Chapitre 36
— Eleanore Garcia n'est peut-être plus là, mais elle a laissé derrière elle une fille digne de son souvenir. Vous faites honneur à votre mère princesse. Maintenant dites-moi ce que je peux faire pour vous ? me questionna-t-il d'un ton étonnement déférent en m'invitant à m'assoir.
Même si Noah, Carlos et Seth étaient également dans la pièce, il ne semblait pas les voir, toute son attention étant focalisée sur moi. Son regard parcourant mes talons avant de revenir vers ma robe fleurie et s'arrêter un peu trop longtemps au niveau de mon décolleté.

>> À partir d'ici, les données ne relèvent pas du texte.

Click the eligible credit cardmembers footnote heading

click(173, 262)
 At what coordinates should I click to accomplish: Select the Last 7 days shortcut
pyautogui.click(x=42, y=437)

Après avoir jugé favorablement mon âme, il semblait porter la même appréciation à mon corps et alors qu'en temps normal j'aurais pris ombrage d'être ainsi détaillée, je ne pouvais en cet instant m'en formaliser. Cet homme était peut-être un rustre très éloigné des manières impeccables et de l'élégance naturelle auquel j'avais toujours été habituée, mais un rustre dont j'avais besoin et le besoin faisait mettre de l'eau dans son vin.
— Je vous proposerai bien un verre de whisky ou de mezcal princesse, mais vos talents au tir ont détruit toutes mes bouteilles.
— J'espère que vous ne m'en tiendrez pas rigueur, répondis-je pendant que son inspection arrivait à son terme.
— Comment pourrais-je reprocher quoi que ce soit à une femme aussi belle, roucoula-t-il d'un ton charmeur pendant que ses yeux continuaient à me dire qu'il aimait ce qu'il voyait.
Je lui plaisais et maintenant qu'il avait arrêté de me scruter, son admiration sincère me mettait à l'aise et me donnait la force de traiter avec lui comme avec un homme ordinaire et non un effrayant criminel.
— Si vous ne pouvez rien me reprocher, j'abuserais de ma chance pour vous demander de m'aider. Je suppose que vous connaissez les Flores ?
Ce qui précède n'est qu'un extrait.